### Exercise requirements
Go to the line holding "Instruction: Click the" in the data below. Return it and each line after it through the last, exactly, and skip the pictures.

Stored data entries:

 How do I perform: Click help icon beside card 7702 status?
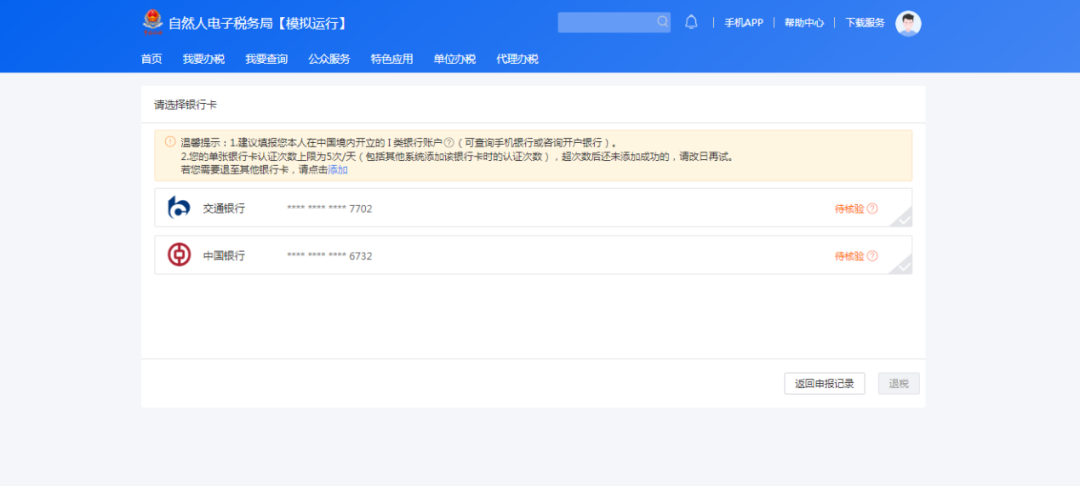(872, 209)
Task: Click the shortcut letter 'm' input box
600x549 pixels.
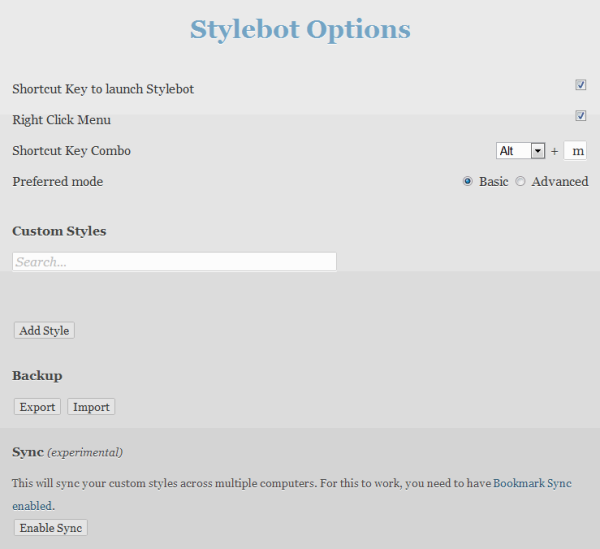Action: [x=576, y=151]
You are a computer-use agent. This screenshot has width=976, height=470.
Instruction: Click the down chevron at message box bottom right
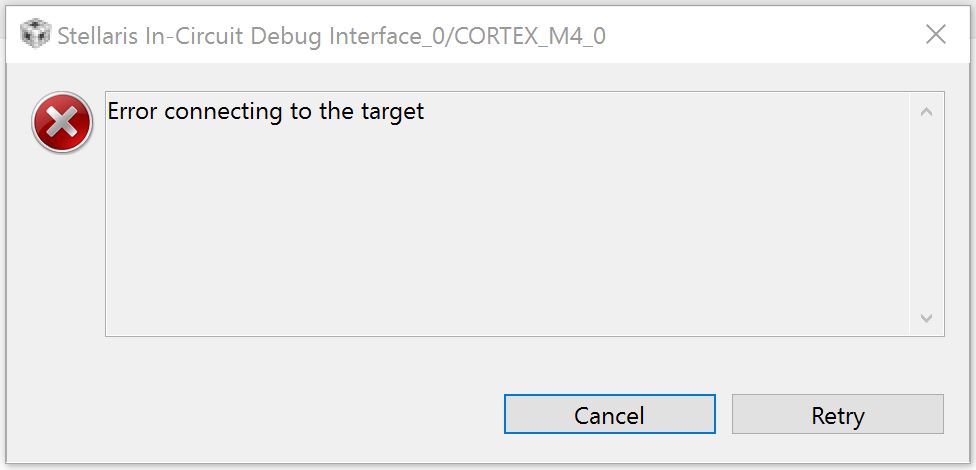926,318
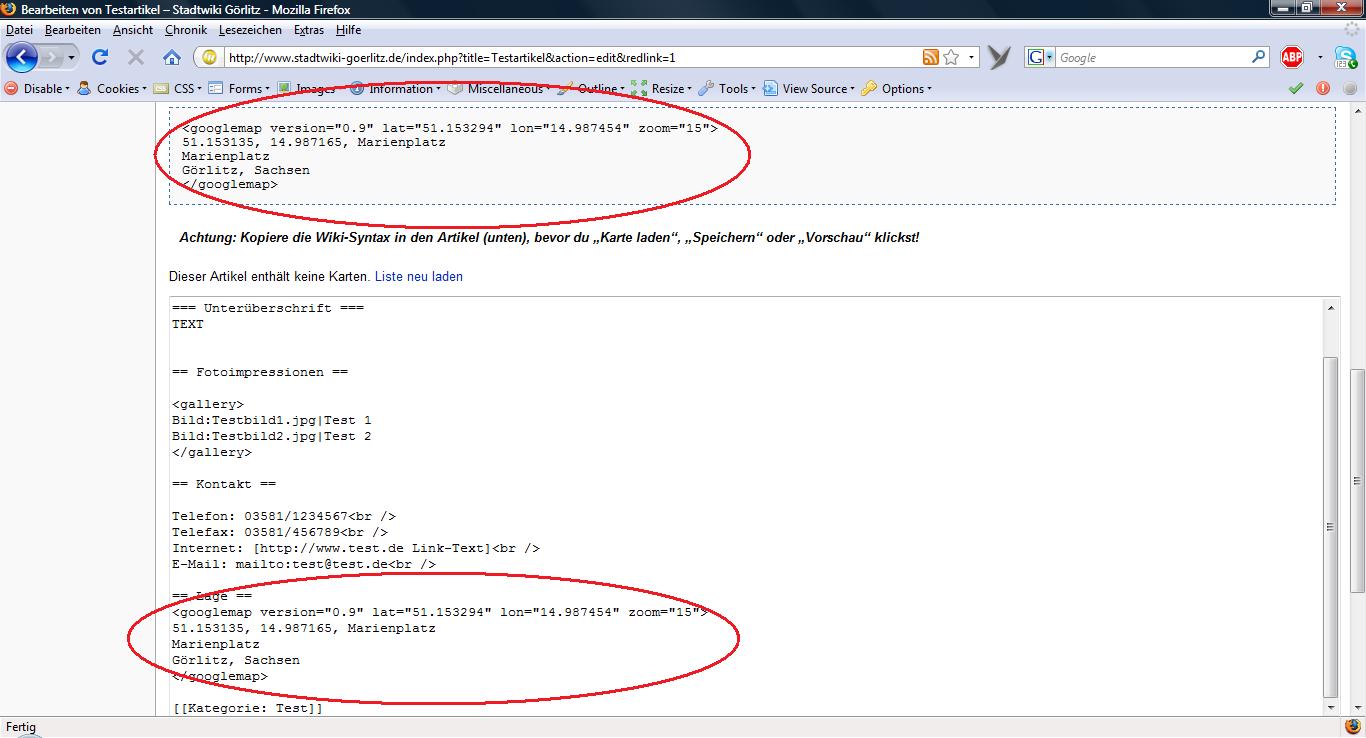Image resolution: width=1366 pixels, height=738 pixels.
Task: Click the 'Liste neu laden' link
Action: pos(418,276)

### Written answer
Instruction: Click the down chevron at message box bottom right
926,318
Image resolution: width=1366 pixels, height=738 pixels.
Task: Click the 'Liste neu laden' link
Action: pos(418,276)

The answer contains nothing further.